### [Work required]
Below are some records; copy each line in them that contains "Clear".

### [Records shown]
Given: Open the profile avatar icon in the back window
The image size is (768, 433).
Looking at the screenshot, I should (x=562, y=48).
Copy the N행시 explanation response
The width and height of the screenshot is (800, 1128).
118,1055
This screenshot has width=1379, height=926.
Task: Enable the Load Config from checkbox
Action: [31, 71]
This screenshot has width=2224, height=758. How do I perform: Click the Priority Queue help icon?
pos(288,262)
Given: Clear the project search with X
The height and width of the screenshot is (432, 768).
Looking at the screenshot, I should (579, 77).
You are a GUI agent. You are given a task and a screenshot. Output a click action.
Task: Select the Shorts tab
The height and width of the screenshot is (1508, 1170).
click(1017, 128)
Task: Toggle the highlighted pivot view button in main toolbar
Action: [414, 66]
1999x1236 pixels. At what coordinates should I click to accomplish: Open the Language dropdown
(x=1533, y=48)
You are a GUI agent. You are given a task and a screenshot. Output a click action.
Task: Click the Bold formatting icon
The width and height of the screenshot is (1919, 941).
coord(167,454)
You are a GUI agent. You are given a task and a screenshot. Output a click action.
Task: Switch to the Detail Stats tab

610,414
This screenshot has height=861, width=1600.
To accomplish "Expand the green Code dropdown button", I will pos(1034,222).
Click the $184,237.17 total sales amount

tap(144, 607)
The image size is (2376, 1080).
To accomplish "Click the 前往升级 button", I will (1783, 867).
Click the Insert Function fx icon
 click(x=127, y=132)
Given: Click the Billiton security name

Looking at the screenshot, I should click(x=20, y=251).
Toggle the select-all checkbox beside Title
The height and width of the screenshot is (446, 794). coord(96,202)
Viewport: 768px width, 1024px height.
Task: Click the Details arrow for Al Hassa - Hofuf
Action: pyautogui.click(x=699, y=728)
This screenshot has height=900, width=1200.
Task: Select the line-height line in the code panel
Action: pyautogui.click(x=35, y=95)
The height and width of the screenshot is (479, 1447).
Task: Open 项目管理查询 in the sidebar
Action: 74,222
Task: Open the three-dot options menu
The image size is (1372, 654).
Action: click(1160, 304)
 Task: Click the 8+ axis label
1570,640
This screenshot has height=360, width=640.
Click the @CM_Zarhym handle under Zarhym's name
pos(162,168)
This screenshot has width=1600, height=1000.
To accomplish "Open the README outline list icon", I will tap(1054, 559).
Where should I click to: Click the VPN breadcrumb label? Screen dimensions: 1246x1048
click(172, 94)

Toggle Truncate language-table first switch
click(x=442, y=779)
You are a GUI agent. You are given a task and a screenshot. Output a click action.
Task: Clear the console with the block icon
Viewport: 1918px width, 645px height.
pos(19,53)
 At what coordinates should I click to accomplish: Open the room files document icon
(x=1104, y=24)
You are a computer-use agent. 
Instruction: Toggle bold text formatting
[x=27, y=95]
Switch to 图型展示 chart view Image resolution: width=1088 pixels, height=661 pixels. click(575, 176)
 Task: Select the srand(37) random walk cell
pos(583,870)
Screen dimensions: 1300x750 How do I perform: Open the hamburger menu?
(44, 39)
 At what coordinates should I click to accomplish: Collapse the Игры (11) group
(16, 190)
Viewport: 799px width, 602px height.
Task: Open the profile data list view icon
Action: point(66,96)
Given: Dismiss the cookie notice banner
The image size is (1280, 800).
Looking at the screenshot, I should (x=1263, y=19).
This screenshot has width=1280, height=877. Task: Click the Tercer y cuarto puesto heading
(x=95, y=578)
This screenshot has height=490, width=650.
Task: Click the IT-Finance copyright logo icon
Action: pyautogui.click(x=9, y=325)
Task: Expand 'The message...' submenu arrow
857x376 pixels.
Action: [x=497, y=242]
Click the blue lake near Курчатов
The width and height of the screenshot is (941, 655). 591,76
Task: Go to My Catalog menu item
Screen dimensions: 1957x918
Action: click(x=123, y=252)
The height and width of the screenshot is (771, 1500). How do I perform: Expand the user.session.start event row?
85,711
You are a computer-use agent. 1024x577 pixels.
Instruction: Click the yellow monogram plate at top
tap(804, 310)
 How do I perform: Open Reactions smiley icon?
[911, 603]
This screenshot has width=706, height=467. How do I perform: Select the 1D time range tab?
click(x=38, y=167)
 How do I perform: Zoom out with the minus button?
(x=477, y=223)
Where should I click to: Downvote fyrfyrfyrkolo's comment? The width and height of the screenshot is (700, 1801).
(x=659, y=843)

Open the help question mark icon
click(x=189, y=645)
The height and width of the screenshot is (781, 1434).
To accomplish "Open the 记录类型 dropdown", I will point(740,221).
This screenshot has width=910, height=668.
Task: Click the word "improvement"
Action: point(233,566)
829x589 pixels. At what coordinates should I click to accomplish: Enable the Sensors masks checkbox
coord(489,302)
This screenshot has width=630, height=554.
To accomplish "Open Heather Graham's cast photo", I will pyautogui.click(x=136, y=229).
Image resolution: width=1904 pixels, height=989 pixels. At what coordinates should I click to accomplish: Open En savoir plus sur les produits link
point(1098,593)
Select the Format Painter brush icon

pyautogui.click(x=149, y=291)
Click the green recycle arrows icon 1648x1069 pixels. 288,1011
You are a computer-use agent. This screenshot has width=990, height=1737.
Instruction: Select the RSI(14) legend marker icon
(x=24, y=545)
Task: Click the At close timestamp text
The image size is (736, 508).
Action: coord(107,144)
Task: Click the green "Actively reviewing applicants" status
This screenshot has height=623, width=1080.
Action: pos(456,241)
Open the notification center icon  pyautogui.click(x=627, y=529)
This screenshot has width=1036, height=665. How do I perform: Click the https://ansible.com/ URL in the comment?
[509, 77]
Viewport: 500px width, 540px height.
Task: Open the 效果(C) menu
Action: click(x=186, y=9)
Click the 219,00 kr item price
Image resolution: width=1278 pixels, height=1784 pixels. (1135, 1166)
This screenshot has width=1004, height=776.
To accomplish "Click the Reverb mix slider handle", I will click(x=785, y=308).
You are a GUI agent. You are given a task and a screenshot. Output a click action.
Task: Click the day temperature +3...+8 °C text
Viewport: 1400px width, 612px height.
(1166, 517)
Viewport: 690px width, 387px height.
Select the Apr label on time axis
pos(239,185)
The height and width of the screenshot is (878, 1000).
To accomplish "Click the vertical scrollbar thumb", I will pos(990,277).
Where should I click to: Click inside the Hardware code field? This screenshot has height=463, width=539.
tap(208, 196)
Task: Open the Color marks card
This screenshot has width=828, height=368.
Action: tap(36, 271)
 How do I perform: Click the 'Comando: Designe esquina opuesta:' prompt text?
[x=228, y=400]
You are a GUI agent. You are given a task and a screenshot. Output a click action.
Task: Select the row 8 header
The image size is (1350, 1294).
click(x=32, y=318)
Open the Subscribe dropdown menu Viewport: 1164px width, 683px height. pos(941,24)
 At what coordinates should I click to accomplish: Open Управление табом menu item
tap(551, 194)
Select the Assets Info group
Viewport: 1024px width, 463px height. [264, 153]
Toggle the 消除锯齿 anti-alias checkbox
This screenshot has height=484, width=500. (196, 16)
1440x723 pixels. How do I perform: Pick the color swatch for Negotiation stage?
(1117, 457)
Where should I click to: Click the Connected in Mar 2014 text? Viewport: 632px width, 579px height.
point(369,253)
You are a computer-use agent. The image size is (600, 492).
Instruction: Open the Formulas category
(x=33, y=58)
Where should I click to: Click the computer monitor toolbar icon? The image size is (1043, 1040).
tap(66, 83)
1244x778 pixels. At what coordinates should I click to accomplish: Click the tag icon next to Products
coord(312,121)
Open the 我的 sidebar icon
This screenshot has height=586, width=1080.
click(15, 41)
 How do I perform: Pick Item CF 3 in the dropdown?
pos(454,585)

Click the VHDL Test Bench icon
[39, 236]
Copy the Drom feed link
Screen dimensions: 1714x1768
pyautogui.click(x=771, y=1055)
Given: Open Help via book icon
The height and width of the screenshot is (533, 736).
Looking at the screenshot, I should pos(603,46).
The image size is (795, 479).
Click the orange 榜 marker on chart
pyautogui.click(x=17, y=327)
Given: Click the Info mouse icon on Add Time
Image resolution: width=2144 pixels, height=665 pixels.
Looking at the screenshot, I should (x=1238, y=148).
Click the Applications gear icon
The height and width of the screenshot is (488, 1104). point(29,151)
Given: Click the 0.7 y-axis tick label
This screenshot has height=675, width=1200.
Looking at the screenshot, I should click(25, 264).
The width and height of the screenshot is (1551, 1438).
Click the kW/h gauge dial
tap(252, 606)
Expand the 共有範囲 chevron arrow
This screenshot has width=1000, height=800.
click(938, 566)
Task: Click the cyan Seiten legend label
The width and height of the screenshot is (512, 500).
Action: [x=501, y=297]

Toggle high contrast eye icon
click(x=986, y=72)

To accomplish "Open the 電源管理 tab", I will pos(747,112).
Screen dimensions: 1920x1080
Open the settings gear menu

### [Solution to this problem]
Given: Clear the project search with X
Task: Clear the console with the block icon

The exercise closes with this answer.